One of the potential issues of OMP formulations such as (4) through (9) pertains to the protocol for assigning demands to facilities. Normally, the λ vector is nonnegative, which makes the OMP “distance minimizing” just as the classic p-median problem. One can potentially set the λ vector to negative values to model obnoxious facility location or hostile interdiction of facilities. In a model for locating obnoxious facilities, the system will try to maximize the distance from each demand to its closest facility. The facility interdiction problem (Church, Scaparra, and Middleton 2004) aims at identifying critical facilities which, if removed, will result in maximizing total distance traveled by the demands. In both occasions, despite the fact the system objective is “distance maximizing,” each demand should still be assigned to its closest facility. This assignment protocol is called CA and it will be violated unless explicit constraints are imposed.

With the above discussion in mind, the goal of this article is to develop a new unified median location problem which we call the VAOMP. It is a generalization of both the VAPMP and the OMP, and therefore generalizes a multitude of classic location problems each of them generalizes. In addition, the new model allows one to define new location constructs such as a “reliable” p-center problem, which will be discussed in a subsequent section. Furthermore, the new model is formulated with explicit CA conditions. This makes the new model suitable for locating obnoxious facilities, something not possible with existing formulations of the OMP.

Formulating VAOMP

This section presents several ILP formulations of the VAOMP. The Vector Assignment Median problem involves assigning a demand to its first closest facility for some fraction of its needs, a second closest facility for an additional fraction of its need, and so on, whereas the OMP assigns each demand to its closest facility, but keeps track of which demand gets the closest or best service, which demand gets the second best service, and so on.
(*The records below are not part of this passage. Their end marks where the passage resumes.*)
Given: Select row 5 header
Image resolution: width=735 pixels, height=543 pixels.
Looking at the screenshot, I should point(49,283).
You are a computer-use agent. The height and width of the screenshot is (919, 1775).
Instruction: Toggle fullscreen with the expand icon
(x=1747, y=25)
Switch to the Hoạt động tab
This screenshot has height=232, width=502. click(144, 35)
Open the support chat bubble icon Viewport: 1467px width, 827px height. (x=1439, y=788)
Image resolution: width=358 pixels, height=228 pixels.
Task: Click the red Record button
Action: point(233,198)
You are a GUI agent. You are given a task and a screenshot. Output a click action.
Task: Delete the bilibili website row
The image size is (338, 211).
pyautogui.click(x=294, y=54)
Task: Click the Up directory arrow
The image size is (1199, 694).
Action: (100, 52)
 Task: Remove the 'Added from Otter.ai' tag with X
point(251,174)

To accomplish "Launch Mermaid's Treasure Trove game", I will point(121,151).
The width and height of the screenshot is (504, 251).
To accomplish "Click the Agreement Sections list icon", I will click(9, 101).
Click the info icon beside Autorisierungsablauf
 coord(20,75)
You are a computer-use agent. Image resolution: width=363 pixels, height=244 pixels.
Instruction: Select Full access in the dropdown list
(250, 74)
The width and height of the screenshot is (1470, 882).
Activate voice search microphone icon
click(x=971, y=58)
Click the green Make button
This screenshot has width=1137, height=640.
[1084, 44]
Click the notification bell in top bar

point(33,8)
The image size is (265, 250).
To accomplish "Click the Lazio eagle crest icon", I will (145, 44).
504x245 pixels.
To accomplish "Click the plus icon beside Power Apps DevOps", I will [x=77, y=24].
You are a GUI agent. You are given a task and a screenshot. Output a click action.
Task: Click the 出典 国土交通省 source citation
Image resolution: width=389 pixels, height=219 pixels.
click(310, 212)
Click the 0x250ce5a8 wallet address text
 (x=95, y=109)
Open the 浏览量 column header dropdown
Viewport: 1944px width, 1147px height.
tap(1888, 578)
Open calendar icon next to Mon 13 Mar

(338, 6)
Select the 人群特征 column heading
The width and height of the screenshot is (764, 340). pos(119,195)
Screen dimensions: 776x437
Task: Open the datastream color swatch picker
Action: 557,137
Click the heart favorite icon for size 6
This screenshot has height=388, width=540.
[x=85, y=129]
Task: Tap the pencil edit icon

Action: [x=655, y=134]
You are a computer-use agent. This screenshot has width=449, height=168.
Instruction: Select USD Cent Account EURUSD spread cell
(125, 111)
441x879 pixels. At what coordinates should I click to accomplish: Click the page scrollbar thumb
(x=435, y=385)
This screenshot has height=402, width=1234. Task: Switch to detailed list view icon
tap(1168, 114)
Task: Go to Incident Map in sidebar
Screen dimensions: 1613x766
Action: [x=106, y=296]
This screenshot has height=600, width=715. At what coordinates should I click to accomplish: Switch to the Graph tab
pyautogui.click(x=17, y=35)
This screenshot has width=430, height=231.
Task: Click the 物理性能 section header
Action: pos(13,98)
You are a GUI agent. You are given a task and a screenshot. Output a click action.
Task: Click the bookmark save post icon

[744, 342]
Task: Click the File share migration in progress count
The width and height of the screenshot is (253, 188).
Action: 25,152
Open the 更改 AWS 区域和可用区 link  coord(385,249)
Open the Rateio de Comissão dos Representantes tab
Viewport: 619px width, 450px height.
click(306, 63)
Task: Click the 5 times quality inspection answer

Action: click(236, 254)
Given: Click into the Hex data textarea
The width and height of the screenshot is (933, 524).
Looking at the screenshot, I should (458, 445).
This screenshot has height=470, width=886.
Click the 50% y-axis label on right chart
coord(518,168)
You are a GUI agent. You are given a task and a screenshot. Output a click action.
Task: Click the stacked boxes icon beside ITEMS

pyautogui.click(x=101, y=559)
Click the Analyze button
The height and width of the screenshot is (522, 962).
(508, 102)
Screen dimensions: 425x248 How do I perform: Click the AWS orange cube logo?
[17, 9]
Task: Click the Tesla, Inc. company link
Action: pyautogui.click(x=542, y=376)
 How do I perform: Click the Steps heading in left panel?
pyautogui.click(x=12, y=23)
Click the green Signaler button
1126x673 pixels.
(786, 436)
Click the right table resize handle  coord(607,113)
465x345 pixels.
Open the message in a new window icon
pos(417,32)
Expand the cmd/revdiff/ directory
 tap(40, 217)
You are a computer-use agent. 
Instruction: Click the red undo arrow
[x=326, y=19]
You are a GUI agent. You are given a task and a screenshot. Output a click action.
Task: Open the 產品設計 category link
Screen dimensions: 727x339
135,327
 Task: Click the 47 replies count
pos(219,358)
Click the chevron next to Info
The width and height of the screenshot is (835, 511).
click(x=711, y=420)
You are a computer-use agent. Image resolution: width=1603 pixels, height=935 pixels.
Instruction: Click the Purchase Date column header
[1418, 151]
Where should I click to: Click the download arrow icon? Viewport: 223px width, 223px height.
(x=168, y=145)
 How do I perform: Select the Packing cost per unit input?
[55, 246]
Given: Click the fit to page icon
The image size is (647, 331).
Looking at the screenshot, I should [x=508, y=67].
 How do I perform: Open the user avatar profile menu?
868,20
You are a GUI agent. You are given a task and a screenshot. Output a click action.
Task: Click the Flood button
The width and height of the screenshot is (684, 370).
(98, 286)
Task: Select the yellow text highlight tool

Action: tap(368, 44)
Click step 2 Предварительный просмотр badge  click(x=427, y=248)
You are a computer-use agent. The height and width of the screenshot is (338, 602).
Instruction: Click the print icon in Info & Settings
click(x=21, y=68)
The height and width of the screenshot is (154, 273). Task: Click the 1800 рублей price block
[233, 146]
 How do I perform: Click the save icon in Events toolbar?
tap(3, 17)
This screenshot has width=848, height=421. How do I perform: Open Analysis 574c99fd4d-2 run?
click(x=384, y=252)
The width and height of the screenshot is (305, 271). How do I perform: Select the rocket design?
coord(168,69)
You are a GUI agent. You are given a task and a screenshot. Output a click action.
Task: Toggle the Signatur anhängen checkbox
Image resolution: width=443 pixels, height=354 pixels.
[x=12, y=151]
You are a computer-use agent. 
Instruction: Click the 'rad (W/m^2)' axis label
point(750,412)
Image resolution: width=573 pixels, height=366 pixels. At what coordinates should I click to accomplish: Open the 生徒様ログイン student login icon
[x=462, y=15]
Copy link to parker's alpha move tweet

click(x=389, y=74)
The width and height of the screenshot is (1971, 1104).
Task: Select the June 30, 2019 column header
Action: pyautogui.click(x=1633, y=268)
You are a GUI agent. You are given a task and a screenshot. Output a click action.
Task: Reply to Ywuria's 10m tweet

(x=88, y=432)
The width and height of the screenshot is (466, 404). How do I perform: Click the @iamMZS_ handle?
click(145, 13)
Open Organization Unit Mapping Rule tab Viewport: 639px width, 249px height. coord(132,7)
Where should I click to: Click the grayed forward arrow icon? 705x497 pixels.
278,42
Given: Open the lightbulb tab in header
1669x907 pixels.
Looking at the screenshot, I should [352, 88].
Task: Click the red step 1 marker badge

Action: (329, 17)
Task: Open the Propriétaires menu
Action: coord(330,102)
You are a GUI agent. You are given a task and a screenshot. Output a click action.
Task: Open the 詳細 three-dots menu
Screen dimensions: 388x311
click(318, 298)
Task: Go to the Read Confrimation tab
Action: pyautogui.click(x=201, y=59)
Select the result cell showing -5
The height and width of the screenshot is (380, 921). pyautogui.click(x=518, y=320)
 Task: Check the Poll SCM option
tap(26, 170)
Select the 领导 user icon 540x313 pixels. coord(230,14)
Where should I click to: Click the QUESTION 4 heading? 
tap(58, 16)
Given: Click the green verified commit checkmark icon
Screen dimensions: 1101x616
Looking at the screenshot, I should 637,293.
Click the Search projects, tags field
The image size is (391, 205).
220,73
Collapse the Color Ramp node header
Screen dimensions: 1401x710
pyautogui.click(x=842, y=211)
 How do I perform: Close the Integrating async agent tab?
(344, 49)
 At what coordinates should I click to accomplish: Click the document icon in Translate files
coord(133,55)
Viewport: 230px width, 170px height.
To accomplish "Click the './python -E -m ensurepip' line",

In combining these two constructs, we need to allow multiple assignments for each demand as well as rank the level of combined service, in terms of which demand receives the best combined level of service, which demand receives the next best level of combined service, and so on. The generalized model will then minimize the weighted combined service levels, based upon the weight vector λ. To formulate this model, we need to introduce or refine the definitions of the following terms:

$a_{i}$ = the demand at location i.

$d_{i j} =$ the distance (or generalized cost) between $i \in I$ and $j \in J$ .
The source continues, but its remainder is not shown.